HC Deb 24 April 1968 vol 763 cc201-2
4. Mr. Hordern

asked the President of the Board of Trade by how much imports of finished manufactures increased in 1967 compared with 1966.

Mr. Crosland

The information is available at Table 15 of the articles on United Kingdom Trade in 1967 published in the Board of Trade Journal on 9th February, 1968 (page 394).

Mr. Hordern

Does this information not show, loosely, a very sharp increase in manufactured imports? Does the Minister appreciate that this increase occurred last year at a time when production scarcely rose at all? Does he not think that this is a firm indication of the lack of confidence existing in industry and the disastrous effect of the Government's economic policy?

Mr. Crosland

If the hon.
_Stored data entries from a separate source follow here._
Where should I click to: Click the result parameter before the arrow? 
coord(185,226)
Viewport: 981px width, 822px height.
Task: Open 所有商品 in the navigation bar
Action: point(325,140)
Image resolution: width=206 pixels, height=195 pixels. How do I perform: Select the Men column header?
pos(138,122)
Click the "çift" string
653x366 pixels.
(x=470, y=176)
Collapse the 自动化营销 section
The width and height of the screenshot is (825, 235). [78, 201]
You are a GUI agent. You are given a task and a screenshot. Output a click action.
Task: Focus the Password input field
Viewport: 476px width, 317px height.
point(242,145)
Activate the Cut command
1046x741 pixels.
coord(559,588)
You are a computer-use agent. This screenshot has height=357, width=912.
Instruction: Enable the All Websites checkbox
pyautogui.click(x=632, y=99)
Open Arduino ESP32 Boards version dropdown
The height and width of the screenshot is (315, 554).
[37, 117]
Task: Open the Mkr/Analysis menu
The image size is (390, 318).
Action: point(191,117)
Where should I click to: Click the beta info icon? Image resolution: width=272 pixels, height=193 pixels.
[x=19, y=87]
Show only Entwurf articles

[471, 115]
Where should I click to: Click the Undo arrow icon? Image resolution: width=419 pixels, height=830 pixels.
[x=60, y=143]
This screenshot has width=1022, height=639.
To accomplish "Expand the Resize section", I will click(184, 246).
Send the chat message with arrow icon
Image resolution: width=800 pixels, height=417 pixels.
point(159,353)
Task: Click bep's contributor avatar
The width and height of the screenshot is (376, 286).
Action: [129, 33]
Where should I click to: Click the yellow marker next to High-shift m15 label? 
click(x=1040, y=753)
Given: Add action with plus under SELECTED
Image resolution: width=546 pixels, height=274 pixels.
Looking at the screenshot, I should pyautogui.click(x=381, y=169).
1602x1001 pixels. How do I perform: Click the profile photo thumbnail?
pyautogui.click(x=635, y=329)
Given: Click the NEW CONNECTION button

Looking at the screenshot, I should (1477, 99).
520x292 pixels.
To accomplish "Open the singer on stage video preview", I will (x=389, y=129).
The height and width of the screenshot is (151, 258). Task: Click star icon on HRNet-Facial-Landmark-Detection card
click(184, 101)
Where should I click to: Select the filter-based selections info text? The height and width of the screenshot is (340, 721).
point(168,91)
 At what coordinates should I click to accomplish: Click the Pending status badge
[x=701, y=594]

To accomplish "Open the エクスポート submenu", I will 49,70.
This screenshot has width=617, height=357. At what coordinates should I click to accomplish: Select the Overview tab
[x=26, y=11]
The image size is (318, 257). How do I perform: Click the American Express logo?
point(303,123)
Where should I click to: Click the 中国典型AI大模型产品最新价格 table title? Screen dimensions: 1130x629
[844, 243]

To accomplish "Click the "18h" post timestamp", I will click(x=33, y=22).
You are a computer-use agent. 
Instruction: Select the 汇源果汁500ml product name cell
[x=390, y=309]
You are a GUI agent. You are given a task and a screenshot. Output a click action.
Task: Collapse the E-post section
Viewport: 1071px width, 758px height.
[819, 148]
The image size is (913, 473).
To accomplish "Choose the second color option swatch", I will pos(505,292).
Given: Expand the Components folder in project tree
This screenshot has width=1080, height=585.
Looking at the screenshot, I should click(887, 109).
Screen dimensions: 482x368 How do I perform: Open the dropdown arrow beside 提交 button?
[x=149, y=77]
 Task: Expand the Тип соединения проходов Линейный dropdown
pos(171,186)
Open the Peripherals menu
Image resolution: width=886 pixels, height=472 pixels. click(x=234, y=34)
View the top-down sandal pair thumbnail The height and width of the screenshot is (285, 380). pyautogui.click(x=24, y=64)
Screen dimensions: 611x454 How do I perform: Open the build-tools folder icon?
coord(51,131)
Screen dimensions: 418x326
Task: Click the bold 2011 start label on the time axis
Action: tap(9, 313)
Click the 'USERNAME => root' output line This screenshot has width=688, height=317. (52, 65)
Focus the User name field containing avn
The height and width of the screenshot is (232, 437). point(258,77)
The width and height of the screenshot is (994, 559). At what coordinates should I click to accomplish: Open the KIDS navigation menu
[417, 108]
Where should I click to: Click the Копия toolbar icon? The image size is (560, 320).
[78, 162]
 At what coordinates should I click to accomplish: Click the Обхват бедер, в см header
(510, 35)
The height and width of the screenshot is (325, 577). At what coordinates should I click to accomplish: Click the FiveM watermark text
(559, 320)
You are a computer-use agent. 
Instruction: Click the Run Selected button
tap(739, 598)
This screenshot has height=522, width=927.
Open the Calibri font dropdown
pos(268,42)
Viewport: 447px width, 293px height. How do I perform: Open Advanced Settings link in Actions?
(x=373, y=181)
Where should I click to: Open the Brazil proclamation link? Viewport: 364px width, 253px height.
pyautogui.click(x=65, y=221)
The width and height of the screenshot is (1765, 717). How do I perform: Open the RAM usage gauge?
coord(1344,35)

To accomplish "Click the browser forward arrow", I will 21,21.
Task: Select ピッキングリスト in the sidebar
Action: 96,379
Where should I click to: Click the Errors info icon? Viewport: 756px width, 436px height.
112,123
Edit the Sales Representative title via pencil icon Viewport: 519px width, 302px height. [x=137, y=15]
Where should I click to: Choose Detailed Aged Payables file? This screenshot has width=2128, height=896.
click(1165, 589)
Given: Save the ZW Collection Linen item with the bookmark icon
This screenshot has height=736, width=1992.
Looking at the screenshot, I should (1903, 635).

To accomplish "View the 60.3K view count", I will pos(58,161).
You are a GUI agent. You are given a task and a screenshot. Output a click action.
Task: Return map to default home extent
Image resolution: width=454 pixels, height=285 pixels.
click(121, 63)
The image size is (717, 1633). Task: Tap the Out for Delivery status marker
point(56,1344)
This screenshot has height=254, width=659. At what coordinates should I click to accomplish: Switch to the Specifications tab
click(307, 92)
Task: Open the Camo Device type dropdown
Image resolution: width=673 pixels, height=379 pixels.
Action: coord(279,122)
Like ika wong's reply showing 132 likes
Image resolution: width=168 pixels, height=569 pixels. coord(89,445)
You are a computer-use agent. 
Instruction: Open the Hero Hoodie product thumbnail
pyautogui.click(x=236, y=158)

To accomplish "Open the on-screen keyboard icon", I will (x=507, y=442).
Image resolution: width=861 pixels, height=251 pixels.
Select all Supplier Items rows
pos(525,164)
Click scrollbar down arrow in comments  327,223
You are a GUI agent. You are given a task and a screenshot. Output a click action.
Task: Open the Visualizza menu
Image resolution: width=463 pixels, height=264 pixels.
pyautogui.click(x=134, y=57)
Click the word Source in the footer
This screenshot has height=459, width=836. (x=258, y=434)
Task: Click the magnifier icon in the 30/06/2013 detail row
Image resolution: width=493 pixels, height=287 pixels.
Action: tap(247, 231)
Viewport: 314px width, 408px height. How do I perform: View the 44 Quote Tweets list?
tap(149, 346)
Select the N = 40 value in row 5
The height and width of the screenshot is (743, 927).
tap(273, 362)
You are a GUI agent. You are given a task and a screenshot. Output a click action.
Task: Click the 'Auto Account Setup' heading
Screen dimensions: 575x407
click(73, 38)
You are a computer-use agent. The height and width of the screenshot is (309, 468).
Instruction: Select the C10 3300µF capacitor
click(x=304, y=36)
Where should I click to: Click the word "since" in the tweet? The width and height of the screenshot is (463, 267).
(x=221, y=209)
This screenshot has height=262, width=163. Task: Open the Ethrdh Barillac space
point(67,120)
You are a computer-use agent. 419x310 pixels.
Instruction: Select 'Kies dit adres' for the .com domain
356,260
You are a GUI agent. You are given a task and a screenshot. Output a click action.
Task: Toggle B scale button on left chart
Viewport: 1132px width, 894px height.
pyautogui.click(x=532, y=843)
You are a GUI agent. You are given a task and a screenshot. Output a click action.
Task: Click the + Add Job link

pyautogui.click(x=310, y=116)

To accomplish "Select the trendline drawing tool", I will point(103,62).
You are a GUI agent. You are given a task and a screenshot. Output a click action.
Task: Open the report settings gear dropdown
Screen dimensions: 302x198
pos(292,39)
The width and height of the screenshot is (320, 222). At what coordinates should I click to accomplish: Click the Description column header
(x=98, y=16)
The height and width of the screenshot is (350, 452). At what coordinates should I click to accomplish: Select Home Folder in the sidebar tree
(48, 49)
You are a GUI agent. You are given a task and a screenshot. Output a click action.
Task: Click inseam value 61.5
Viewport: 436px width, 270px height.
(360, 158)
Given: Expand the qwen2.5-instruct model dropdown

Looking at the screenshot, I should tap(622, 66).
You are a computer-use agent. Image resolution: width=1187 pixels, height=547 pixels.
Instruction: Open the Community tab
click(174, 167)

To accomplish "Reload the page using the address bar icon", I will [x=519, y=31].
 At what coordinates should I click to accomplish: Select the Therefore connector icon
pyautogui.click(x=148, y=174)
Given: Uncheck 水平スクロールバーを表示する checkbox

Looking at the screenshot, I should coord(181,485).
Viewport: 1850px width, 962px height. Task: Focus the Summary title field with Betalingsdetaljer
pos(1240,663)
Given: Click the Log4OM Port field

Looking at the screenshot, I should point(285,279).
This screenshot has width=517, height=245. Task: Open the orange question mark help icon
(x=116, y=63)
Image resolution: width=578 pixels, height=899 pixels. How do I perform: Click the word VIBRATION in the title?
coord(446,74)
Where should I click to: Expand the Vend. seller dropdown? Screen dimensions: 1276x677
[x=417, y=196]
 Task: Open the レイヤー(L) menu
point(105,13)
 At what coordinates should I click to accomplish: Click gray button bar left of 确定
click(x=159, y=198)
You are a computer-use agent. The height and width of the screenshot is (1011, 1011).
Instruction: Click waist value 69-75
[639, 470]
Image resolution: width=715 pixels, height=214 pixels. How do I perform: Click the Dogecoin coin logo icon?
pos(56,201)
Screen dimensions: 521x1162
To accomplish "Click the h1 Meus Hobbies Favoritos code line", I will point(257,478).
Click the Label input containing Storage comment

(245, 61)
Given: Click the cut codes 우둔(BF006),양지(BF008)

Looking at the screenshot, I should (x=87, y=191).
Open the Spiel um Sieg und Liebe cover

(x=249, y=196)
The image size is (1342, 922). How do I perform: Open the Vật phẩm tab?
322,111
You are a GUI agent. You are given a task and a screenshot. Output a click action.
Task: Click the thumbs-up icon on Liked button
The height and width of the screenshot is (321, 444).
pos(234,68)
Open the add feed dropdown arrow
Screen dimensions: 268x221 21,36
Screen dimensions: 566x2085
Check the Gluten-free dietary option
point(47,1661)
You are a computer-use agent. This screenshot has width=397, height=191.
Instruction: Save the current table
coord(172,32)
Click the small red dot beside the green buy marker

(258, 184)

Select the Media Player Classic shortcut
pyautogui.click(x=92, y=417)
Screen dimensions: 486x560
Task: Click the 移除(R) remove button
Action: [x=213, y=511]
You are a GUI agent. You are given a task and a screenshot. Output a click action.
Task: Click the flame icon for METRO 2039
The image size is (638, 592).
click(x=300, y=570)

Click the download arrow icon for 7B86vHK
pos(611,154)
Member knew that that was what the information showed, I do not quite see why he put down the Question. As to the facts of the case, it is well known that in 1967 there were two special influences at work. One was the removal of the import surcharge at the end of the previous year, the other was the effect of devaluation on import prices in the last two months of the year. These were the two special factors making imports exceptionally high in that year. They were much too high for the long-term good of the economy, and this was one of a number of reasons which caused the Government to take the decision about devaluation.

Mr. Dickens

Would my right hon. Friend agree that so far this year the trend shows a quite alarming rise in the import of finished manufactured goods, and if so why does he not reintroduce selective short-term import controls? Have we given some private undertaking to the I.M.F. or the O.E.C.D. not to do so?

Mr. Crosland

No, Sir. This is not a matter of undertakings. My hon. Friend is quite right when he says that the trend is not yet going the way we want, but he must remember, and the House knows, that of these imports of finished manufactures two-thirds consist of capital goods, not consumer goods, and capital goods orders cannot be switched from imported sources of supply to home sources at all quickly.